§ **Exercise directions**: Retype the lines of the data word for word, starting at the line that contains "Click the Pro Plan $29/mo heading" and ending at the end of the data. Omit the pictures from your answer.

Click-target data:

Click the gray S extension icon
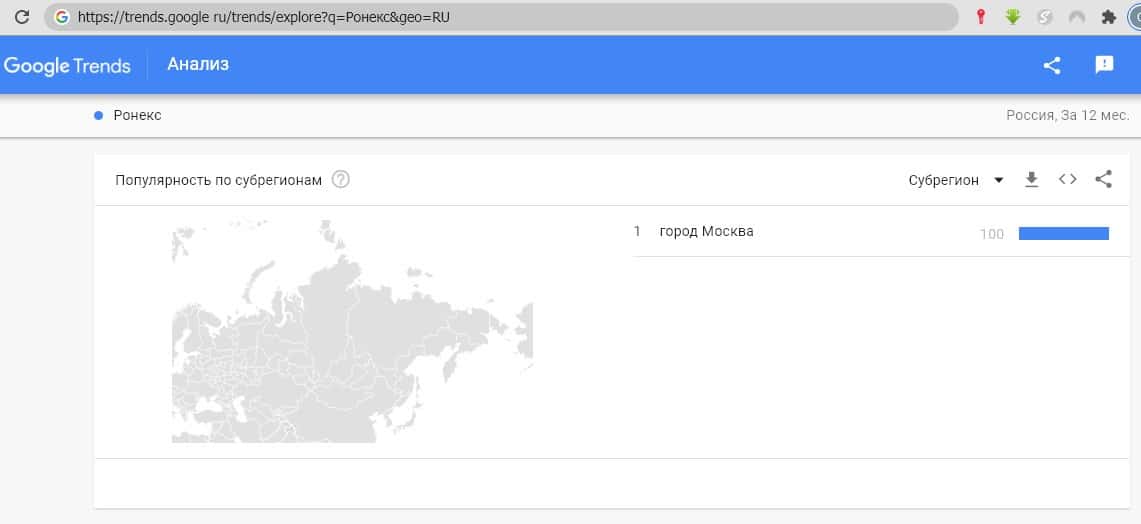The image size is (1141, 524). [x=1045, y=17]
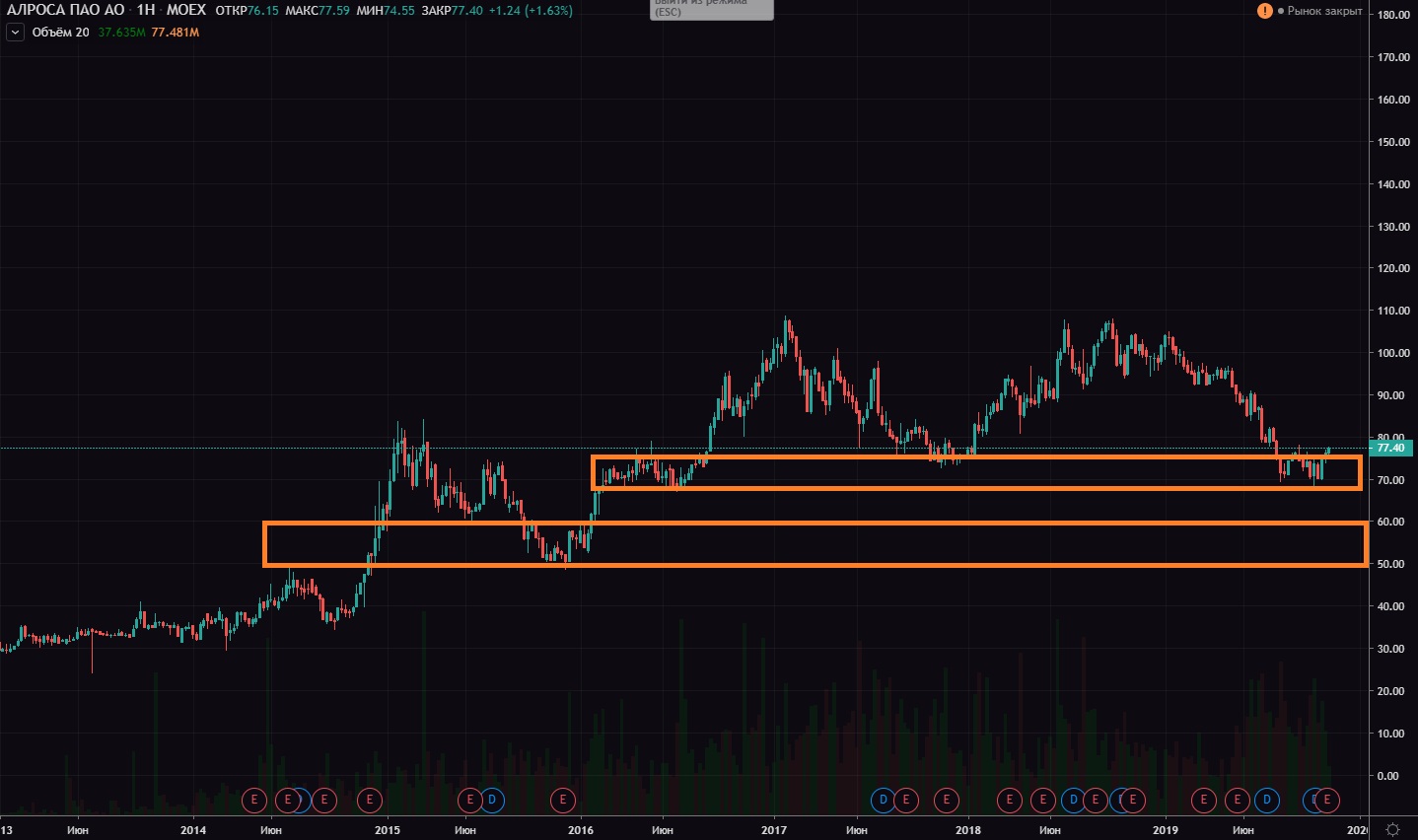
Task: Click the first earnings marker in 2014
Action: click(x=254, y=800)
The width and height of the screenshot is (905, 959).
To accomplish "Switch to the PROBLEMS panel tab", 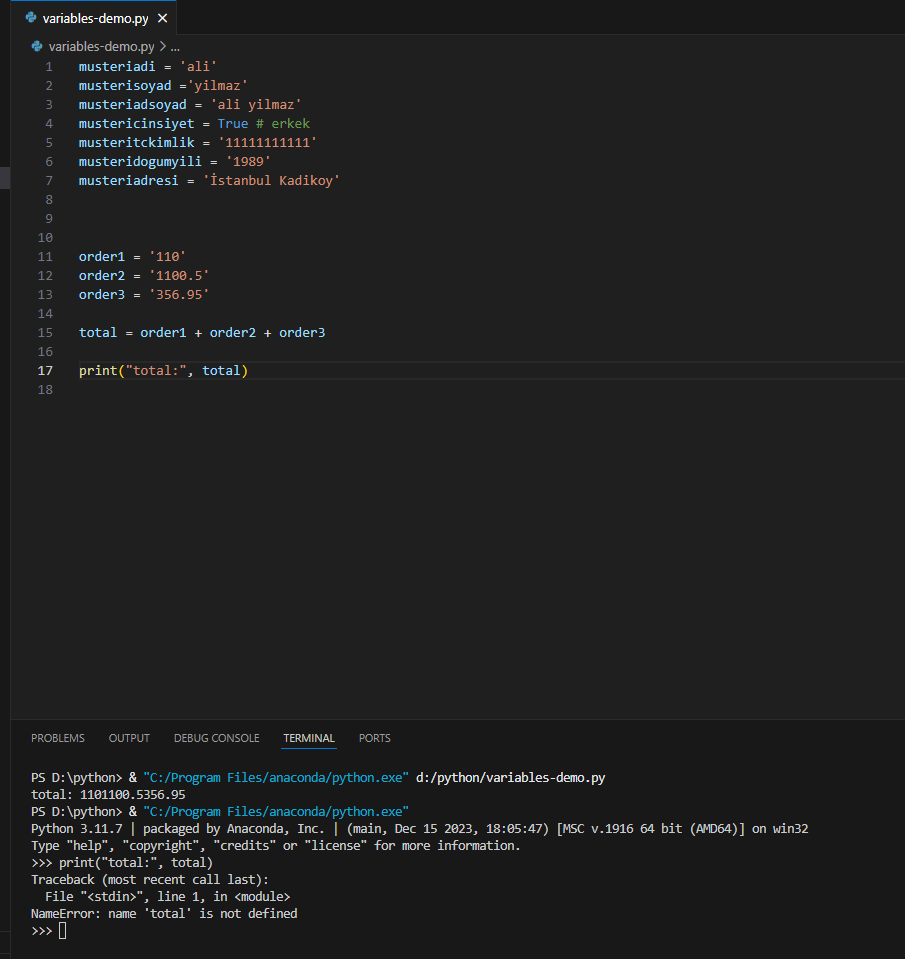I will pos(58,738).
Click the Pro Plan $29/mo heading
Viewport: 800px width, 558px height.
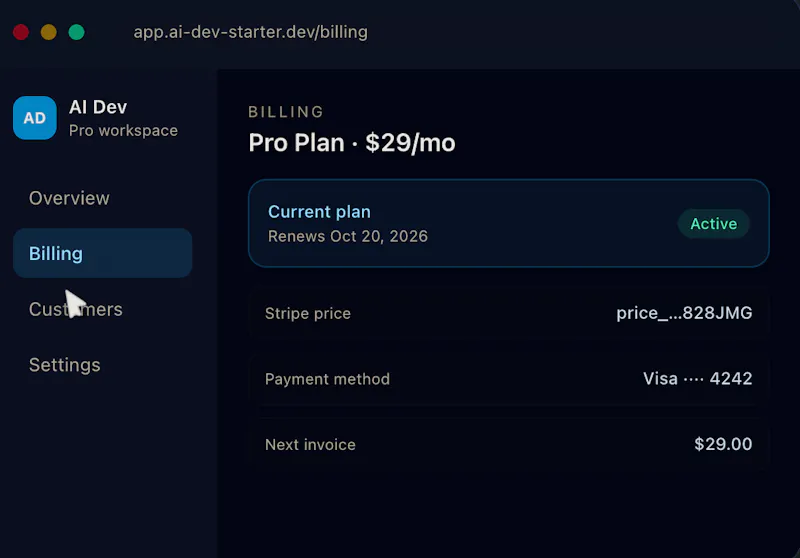pos(352,143)
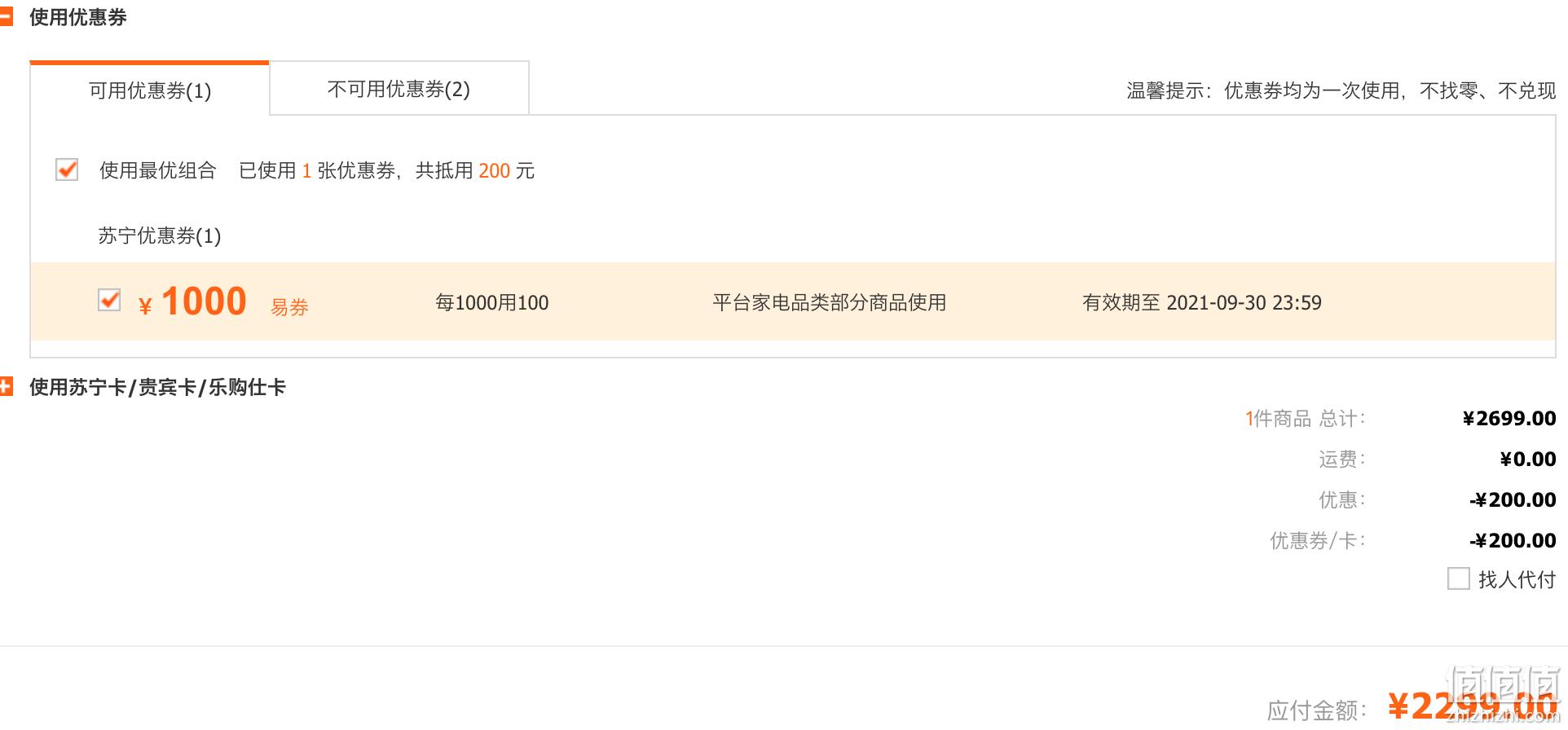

§ **Response below**:
Click the Pro Plan $29/mo heading
Viewport: 800px width, 558px height.
pos(352,143)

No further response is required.